## Exercise aim
A word-for-word printout of the listing below is needed.

## Source information
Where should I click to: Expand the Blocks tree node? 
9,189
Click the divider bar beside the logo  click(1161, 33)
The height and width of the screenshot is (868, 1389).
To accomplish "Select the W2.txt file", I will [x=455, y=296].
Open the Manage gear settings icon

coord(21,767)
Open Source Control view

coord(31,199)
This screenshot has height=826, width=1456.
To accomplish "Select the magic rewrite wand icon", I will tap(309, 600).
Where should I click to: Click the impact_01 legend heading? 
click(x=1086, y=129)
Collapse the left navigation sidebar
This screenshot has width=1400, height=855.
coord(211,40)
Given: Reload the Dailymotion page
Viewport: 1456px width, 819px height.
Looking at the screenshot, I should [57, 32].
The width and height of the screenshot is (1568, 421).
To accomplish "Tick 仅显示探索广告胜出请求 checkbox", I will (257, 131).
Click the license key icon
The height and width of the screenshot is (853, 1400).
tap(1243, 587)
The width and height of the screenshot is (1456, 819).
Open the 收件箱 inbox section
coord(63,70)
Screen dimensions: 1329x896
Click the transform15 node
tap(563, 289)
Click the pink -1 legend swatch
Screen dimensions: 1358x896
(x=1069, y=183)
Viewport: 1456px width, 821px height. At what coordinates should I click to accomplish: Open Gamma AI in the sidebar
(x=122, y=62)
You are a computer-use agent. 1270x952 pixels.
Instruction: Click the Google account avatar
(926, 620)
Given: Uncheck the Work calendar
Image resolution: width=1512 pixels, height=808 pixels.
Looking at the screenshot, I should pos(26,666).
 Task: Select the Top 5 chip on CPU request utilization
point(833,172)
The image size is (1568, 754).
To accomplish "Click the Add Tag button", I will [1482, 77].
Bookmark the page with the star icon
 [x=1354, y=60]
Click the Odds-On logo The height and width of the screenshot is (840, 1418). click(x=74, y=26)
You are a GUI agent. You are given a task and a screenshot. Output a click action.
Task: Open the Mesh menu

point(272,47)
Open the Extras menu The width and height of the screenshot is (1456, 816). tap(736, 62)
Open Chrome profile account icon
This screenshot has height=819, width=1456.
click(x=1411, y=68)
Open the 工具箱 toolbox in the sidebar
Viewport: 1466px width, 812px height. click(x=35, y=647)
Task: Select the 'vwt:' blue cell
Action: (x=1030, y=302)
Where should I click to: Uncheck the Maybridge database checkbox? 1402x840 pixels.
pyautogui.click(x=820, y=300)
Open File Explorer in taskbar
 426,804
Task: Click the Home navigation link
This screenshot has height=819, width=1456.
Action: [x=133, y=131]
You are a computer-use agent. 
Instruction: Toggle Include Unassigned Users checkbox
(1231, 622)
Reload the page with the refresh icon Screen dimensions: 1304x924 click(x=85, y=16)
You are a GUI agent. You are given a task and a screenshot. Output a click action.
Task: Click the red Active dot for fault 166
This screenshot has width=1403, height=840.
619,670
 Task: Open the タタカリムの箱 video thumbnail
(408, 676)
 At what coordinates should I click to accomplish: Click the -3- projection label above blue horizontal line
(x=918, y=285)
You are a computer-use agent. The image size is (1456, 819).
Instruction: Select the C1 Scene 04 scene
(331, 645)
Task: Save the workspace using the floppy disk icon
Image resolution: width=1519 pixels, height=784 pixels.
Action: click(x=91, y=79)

## Response to this task
Where should I click to: Expand the Blocks tree node? 
9,189
Click the divider bar beside the logo  click(1161, 33)
The height and width of the screenshot is (868, 1389).
To accomplish "Select the W2.txt file", I will [x=455, y=296].
Open the Manage gear settings icon

coord(21,767)
Open Source Control view

coord(31,199)
This screenshot has height=826, width=1456.
To accomplish "Select the magic rewrite wand icon", I will tap(309, 600).
Where should I click to: Click the impact_01 legend heading? 
click(x=1086, y=129)
Collapse the left navigation sidebar
This screenshot has width=1400, height=855.
coord(211,40)
Given: Reload the Dailymotion page
Viewport: 1456px width, 819px height.
Looking at the screenshot, I should [57, 32].
The width and height of the screenshot is (1568, 421).
To accomplish "Tick 仅显示探索广告胜出请求 checkbox", I will (257, 131).
Click the license key icon
The height and width of the screenshot is (853, 1400).
tap(1243, 587)
The width and height of the screenshot is (1456, 819).
Open the 收件箱 inbox section
coord(63,70)
Screen dimensions: 1329x896
Click the transform15 node
tap(563, 289)
Click the pink -1 legend swatch
Screen dimensions: 1358x896
(x=1069, y=183)
Viewport: 1456px width, 821px height. At what coordinates should I click to accomplish: Open Gamma AI in the sidebar
(x=122, y=62)
You are a computer-use agent. 1270x952 pixels.
Instruction: Click the Google account avatar
(926, 620)
Given: Uncheck the Work calendar
Image resolution: width=1512 pixels, height=808 pixels.
Looking at the screenshot, I should pos(26,666).
 Task: Select the Top 5 chip on CPU request utilization
point(833,172)
The image size is (1568, 754).
To accomplish "Click the Add Tag button", I will [1482, 77].
Bookmark the page with the star icon
 [x=1354, y=60]
Click the Odds-On logo The height and width of the screenshot is (840, 1418). click(x=74, y=26)
You are a GUI agent. You are given a task and a screenshot. Output a click action.
Task: Open the Mesh menu

point(272,47)
Open the Extras menu The width and height of the screenshot is (1456, 816). tap(736, 62)
Open Chrome profile account icon
This screenshot has height=819, width=1456.
click(x=1411, y=68)
Open the 工具箱 toolbox in the sidebar
Viewport: 1466px width, 812px height. click(x=35, y=647)
Task: Select the 'vwt:' blue cell
Action: (x=1030, y=302)
Where should I click to: Uncheck the Maybridge database checkbox? 1402x840 pixels.
pyautogui.click(x=820, y=300)
Open File Explorer in taskbar
 426,804
Task: Click the Home navigation link
This screenshot has height=819, width=1456.
Action: [x=133, y=131]
You are a computer-use agent. 
Instruction: Toggle Include Unassigned Users checkbox
(1231, 622)
Reload the page with the refresh icon Screen dimensions: 1304x924 click(x=85, y=16)
You are a GUI agent. You are given a task and a screenshot. Output a click action.
Task: Click the red Active dot for fault 166
This screenshot has width=1403, height=840.
619,670
 Task: Open the タタカリムの箱 video thumbnail
(408, 676)
 At what coordinates should I click to accomplish: Click the -3- projection label above blue horizontal line
(x=918, y=285)
You are a computer-use agent. The image size is (1456, 819).
Instruction: Select the C1 Scene 04 scene
(331, 645)
Task: Save the workspace using the floppy disk icon
Image resolution: width=1519 pixels, height=784 pixels.
Action: click(x=91, y=79)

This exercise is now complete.